Qantas Commits to New Airbus Fleet Order for Project Sunrise, Boeing 737 Replacement

Qantas confirmed its new Airbus fleet order on May 2, noting that a combined 40 new A220 and A321XLR aircraft will replace some of the aging 737s and 717s currently being operated on domestic routes. (Photo, courtesy of Airbus)

Qantas has confirmed a new order with Airbus that will introduce 12 A350-1000 Project Sunrise aircraft into its fleet, along with 40 new A220-300s and A321XLRs that will replace aging 737 and 717 aircraft currently being operated by the Australian airline.

The A350s will be capable of flying nonstop routes from Australia to any other city, including New York and London, and are the result of a research initiative Qantas participated in for several years evaluating the Boeing 787-9 and Airbus A350-1000 to operate what will become the longest nonstop routes ever operated by Qantas. Some of the primary routes Qantas evaluated the A350-1000 on include Brisbane to Paris, Melbourne to New York, and Sydney to London.

On the domestic side of its operations, a combined 95 total Boeing 737 and 717 aircraft will be retired and replaced by the incoming orders for the new A321XLRs and A220-300s, which Airbus will start to deliver late next year.

Qantas has included purchase right options for another 94 aircraft that are scheduled for delivery through at least 2034. Qantas Group CEO Alan Joyce compared the introduction of Project Sunrise to how the Boeing 707 “introduced the jet age, the 747 democratised travel,” in statements published by Qantas.

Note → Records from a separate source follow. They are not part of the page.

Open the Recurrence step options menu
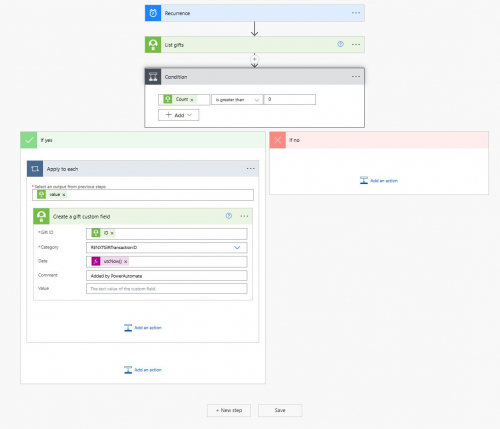click(356, 13)
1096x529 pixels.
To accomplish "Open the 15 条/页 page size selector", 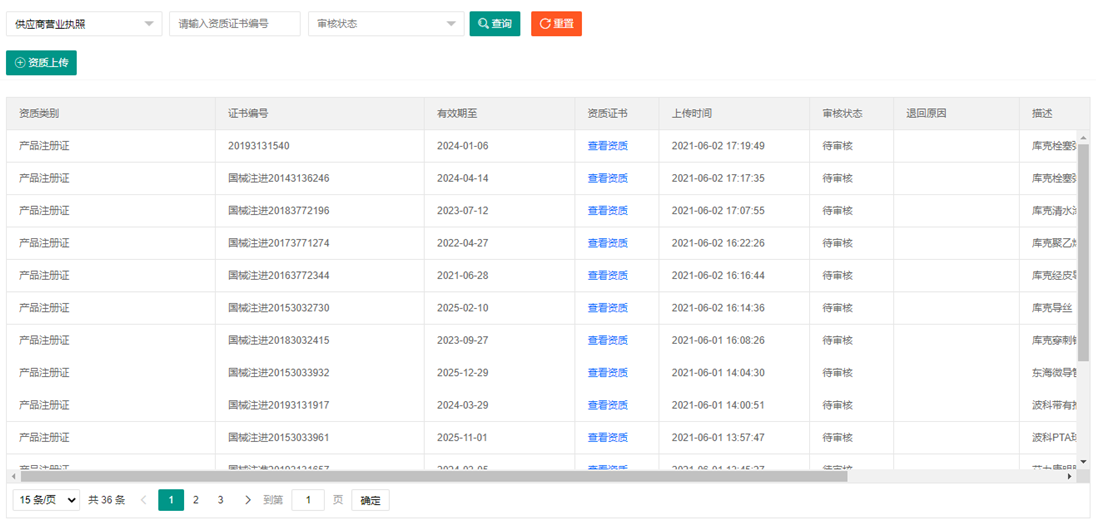I will tap(46, 500).
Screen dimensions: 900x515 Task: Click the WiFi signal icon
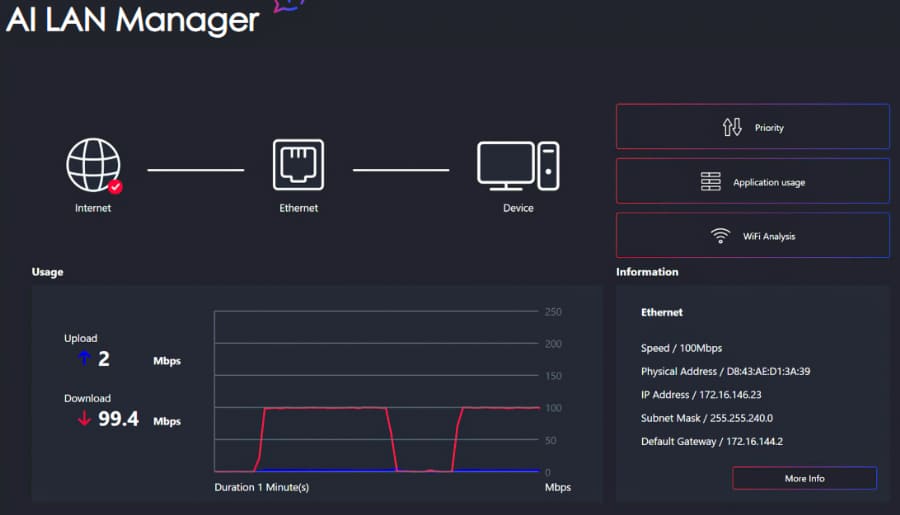point(720,236)
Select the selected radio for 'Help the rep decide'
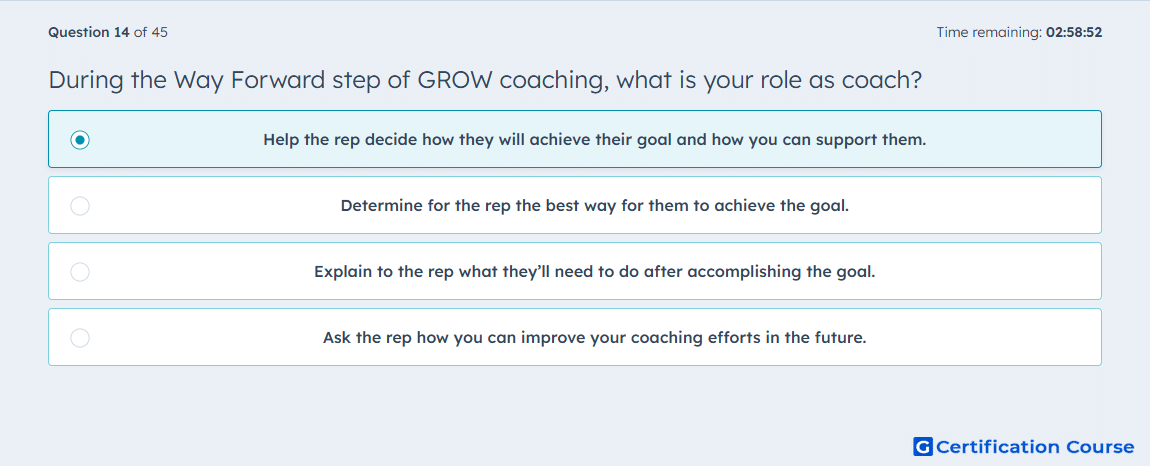 pos(80,139)
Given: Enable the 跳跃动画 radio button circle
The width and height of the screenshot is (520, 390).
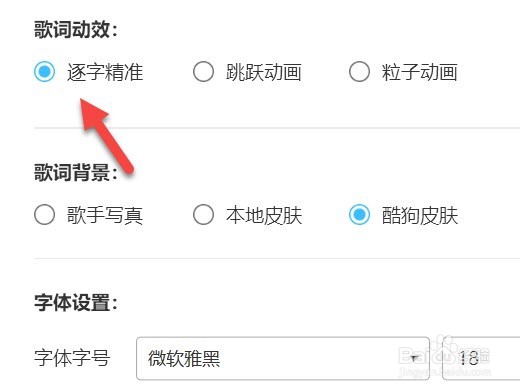Looking at the screenshot, I should pyautogui.click(x=203, y=72).
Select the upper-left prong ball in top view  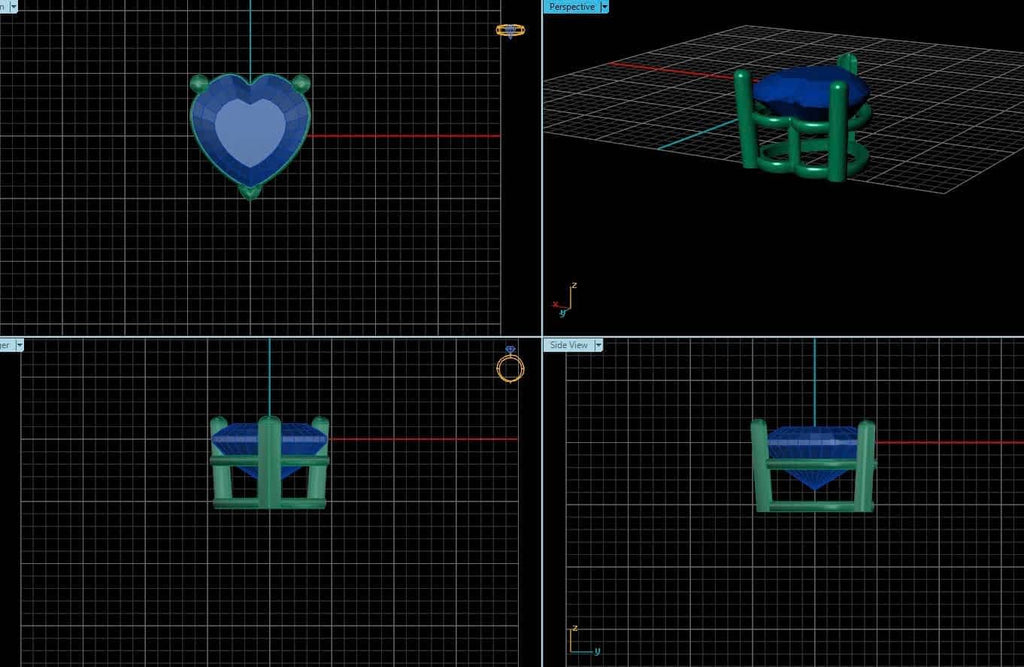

“The A350 and Project Sunrise will make any city just one flight away from Australia. It’s the last frontier and the final fix for the tyranny of distance. As you’d expect, the cabin is being specially designed for maximum comfort in all classes for long-haul flying,” Joyce said.

The A350-1000s on order for Qantas will be powered by the Rolls Royce Trent XWB engine, and will require an additional fuel tank along with a slightly increased maximum takeoff weight to fly the Sunrise routes.

Joyce’s vision for Project Sunrise was effectively put on hold by the pandemic, after the CEO said in December 2019 that the carrier would ultimately make a decision on an order for the A350-1000  in March 2020. Two years later, Qantas included the Project Sunrise aircraft in the new fleet order that restructures an existing order agreement with Airbus of 109 A320s (plus purchase rights) for Qantas Group regional subsidiary Jetstar. That order will now be combined into “a single Qantas Group narrow body order of 299 aircraft (half of which are firm orders and half are purchase right options), with the flexibility to draw down on that order by choosing any variant from the A320 and A220 families,” according to details on the order released by Qantas.

“We have come through the other side of the pandemic a structurally different company. Our domestic market share is higher and the demand for direct international flights is even stronger than it was before COVID. The business case for Project Sunrise has an internal rate of return in the mid-teens,” Joyce said.

A release of its third-quarter fiscal year 2022 results showed an increase in passenger demand for Qantas, including increased “bookings for markets including London, Los Angeles, South Africa and Bali all above pre-COVID pandemic levels.”